* [Instruction]:
Return the listing from the line with "Given: Select the" up to and including the line with "Click the GOAL: label", repeating each line without change.

* [Record set]:
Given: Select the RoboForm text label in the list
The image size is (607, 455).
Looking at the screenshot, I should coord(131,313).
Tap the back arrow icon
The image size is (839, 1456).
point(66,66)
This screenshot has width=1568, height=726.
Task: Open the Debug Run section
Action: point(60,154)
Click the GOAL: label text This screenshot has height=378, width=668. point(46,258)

* * *

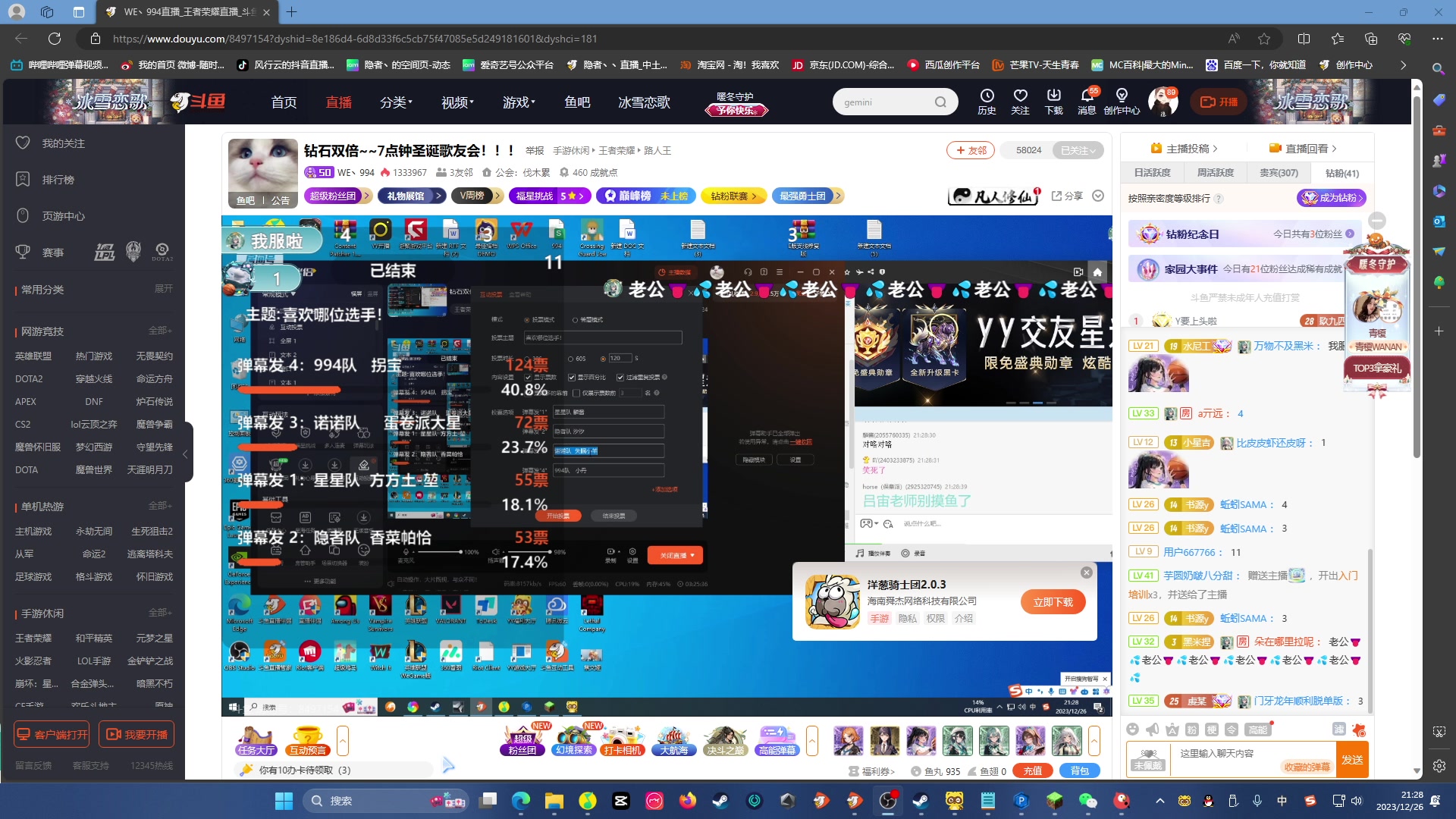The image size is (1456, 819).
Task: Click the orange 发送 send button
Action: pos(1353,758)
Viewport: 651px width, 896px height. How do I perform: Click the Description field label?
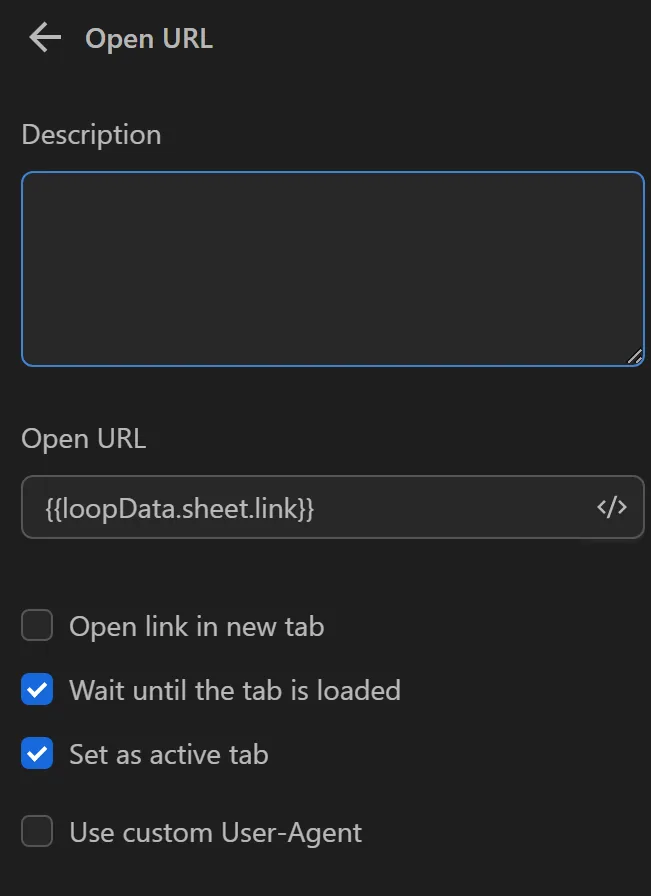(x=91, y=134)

* [Task response]:
Given: Select the RoboForm text label in the list
The image size is (607, 455).
Looking at the screenshot, I should coord(131,313).
Tap the back arrow icon
The image size is (839, 1456).
point(66,66)
This screenshot has width=1568, height=726.
Task: Open the Debug Run section
Action: point(60,154)
Click the GOAL: label text This screenshot has height=378, width=668. point(46,258)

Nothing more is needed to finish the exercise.